Tras la Cumbre de las Américas, ¿Cartagena sigue siendo el centro de miradas?
Si uno mira la historia, se encuentra que la ciudad fue un centro económico muy importante en la Colonia; hoy vuelve a serlo porque uno de los elementos claves que necesita América Latina para crecer es el comercio. La ciudad puede convertirse en un símbolo de esa búsqueda.
¿Cómo vio el mundo esta mezcla entre política y economía?
Esta fue la primera vez en que se mostró que no pueden tratarse por separado.
¿El papel que jugó Estados Unidos es muy diferente al de hace 20 años?
No creo que haya disminuido, lo que pasó fue que otros actores económicos surgieron. Es el caso de economías emergentes como Brasil, México, Colombia, Perú, Panamá y Chile. Pero no podemos olvidar que todas ellas se benefician del consumo interno de EE.UU. Hoy en día su relación no es de centro y periferia, sino de socios.
¿Cuáles son los principales?
Canadá y México, por su cercanía y conexión económica. En los últimos años se ha fortalecido la relación económica con Colombia, y la Casa Blanca está redescubriendo a Brasil con la presidenta Dilma Rousseff.
¿Cuál es el papel de Colombia en América Latina?
Estamos viendo un elemento empresarial en la mentalidad política de los líderes. Pero no hay que olvidar los problemas a atacar: pobreza y un serio retraso en infraestructura.
¿ Los estadounidenses están sintiendo la crisis económica?
Están mejor que hace cuatro años, pero aún no han salido de ella. El precio de la gasolina (US$4 por galón) se siente mucho y el desempleo sigue siendo alto. Preocupa que no haya gente capacitada para desempeñar ciertos trabajos.
¿Influirá en las presidenciales de noviembre próximo?
Por supuesto. Será una elección cerrada para cualquiera de los dos candidatos, porque la gente votará pendiente de dos graves problemas.

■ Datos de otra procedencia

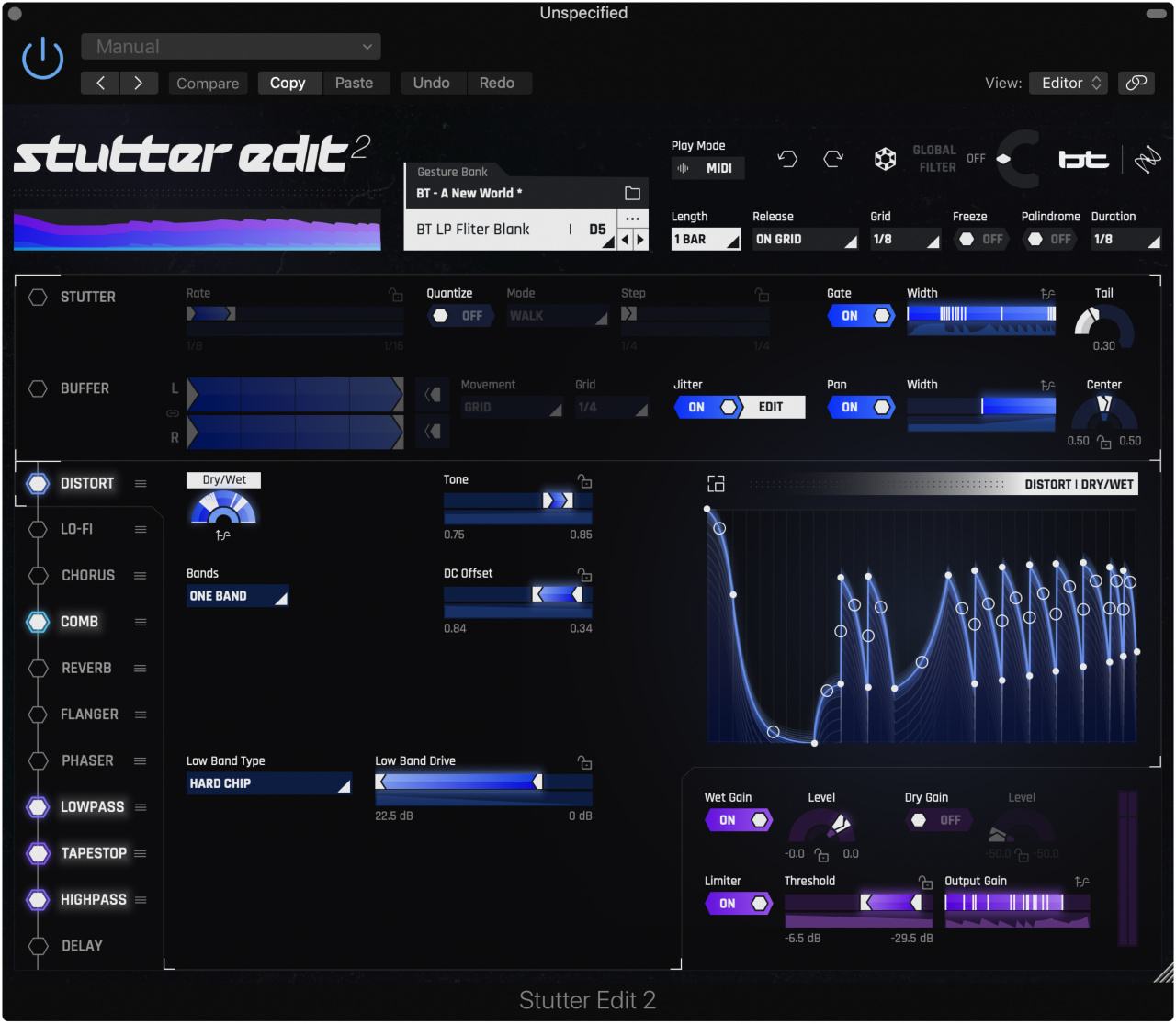1176x1024 pixels.
Task: Click the Compare button
Action: (x=208, y=83)
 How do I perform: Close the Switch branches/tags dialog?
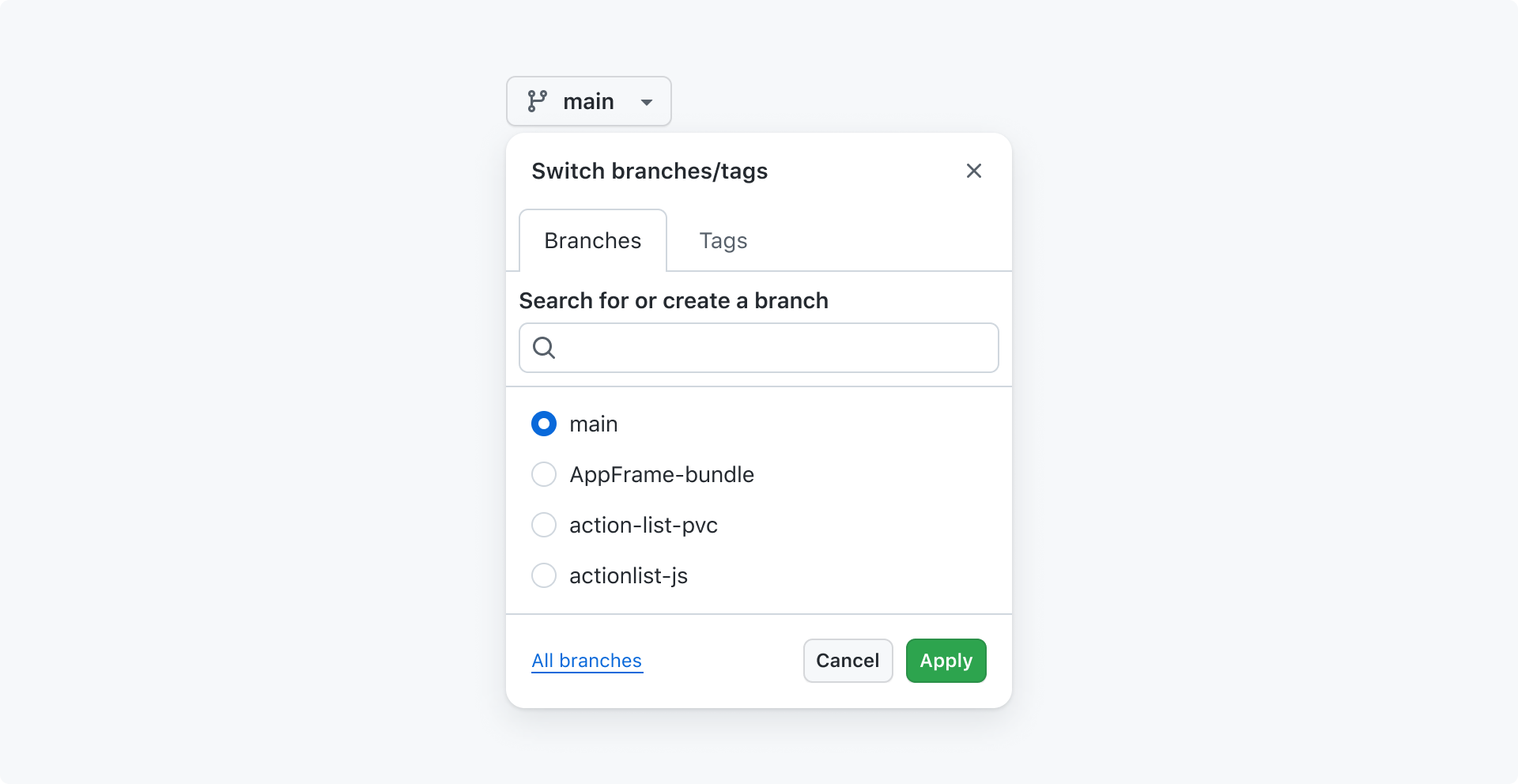(974, 171)
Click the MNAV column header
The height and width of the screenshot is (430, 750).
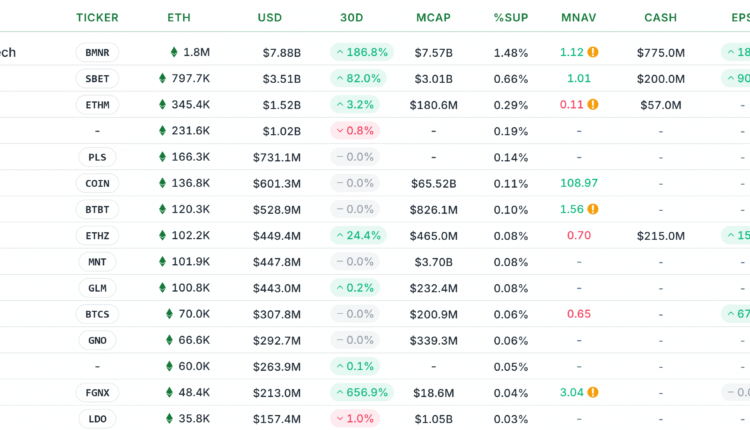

¿Sigue vigente el sueño americano?
Sí. He conocido meseros centroamericanos que, con su sueldo y un inglés limitado, compran tierras en su país de origen. Ellos entienden que el sistema brinda las herramientas para prosperar.
¿Cuál fue el suyo?
Me fui a Estados Unidos en 1989 y creé mi empresa, pero pude hacer las cosas que quise hacer: fui famoso, hice dinero, lo perdí por una mala administración; recuperé una parte, hice una maestría en Economía y hoy me dedico a hablar de los temas económicos y financieros.
¿Qué tan diferente es la vida en los escenarios y ante las cámaras?
Menudo era un fenómeno. No podía caminar por la calle o salir de los hoteles sin guardaespaldas. Ahora la información es mi responsabilidad, tengo que cuidar lo que digo y trabajo para una marca muy grande que se llama CNN.
¿La música tiene espacio en su vida diaria?
Estudié guitarra clásica por cuatro años y ahora trato de practicar en mi casa por lo menos una hora. Puedo tocar un tema barroco o un vals venezolano. Eso me permite desconectarme.